§ WORK REQUIRED
Starting at the line that contains "This screenshot has", write out every line through the last one in the records below, word for word. Leave out any pictures.

(Collected data)
·····
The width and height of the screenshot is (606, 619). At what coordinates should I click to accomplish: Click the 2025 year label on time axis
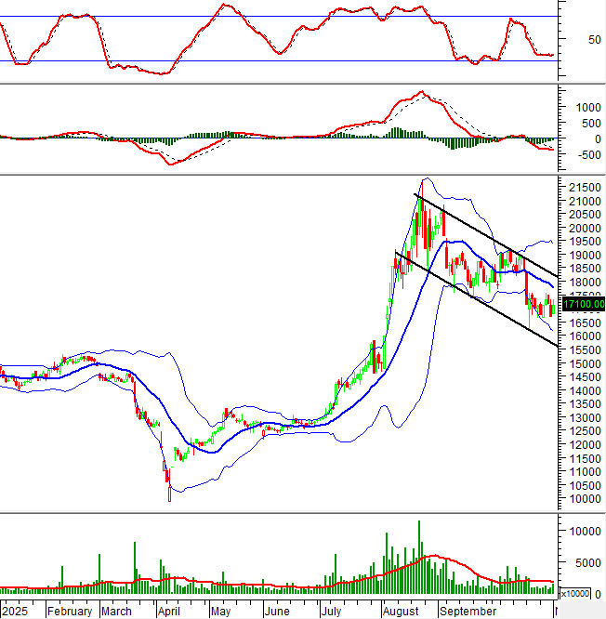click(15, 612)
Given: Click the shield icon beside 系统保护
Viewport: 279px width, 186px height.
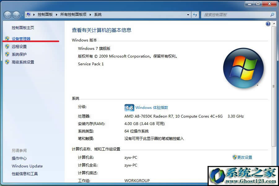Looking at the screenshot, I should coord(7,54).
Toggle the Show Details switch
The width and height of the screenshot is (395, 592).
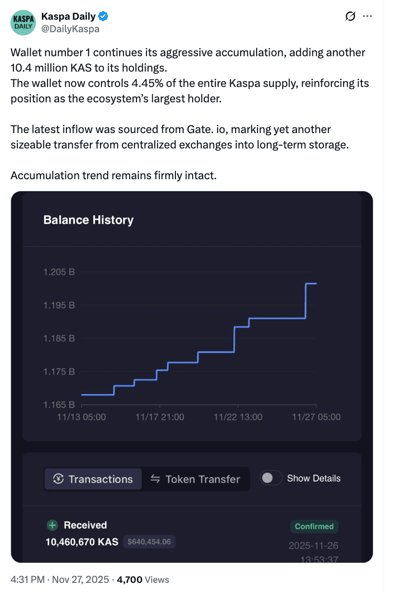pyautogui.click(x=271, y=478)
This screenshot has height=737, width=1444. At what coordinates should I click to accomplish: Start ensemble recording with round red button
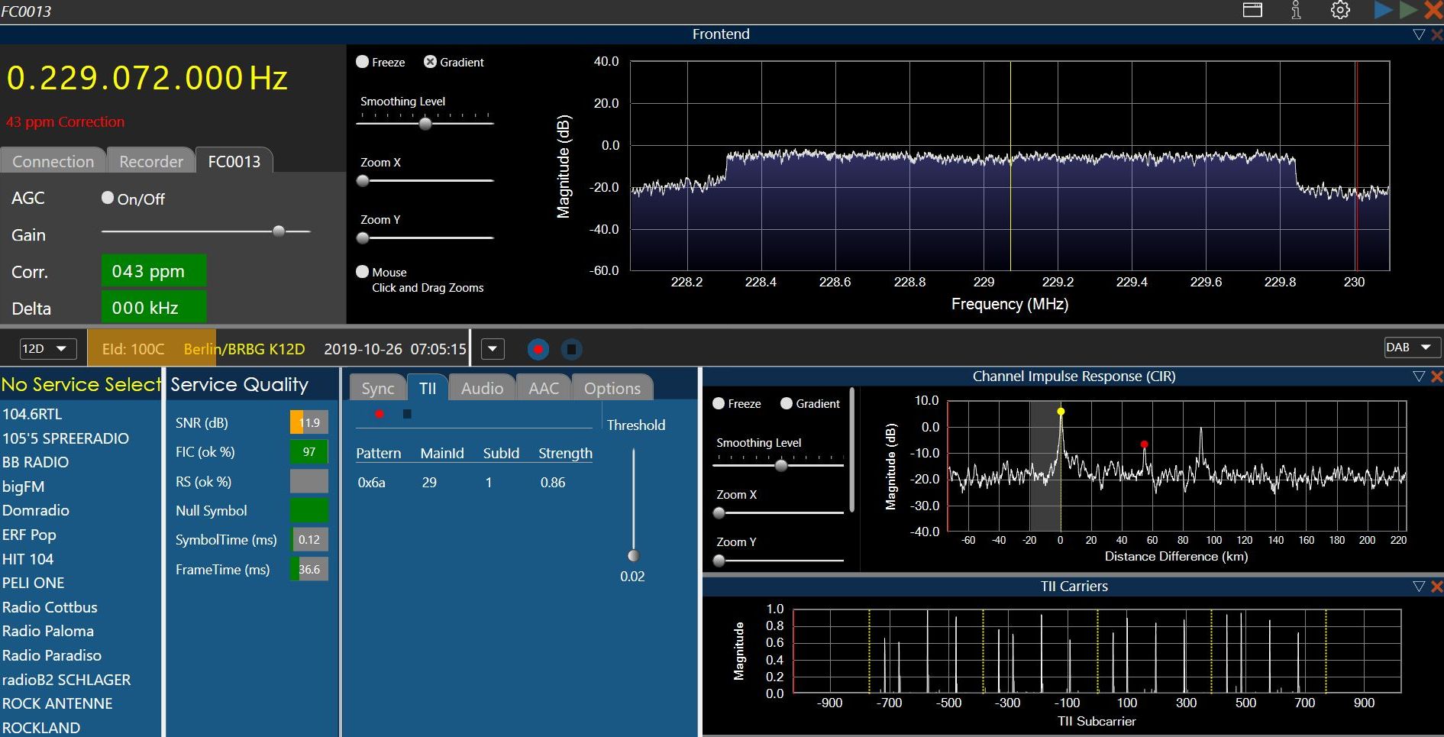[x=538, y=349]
·····
§ ANSWER SECTION
This screenshot has height=737, width=1444. At what coordinates should I click to accomplish: Start ensemble recording with round red button
[x=538, y=349]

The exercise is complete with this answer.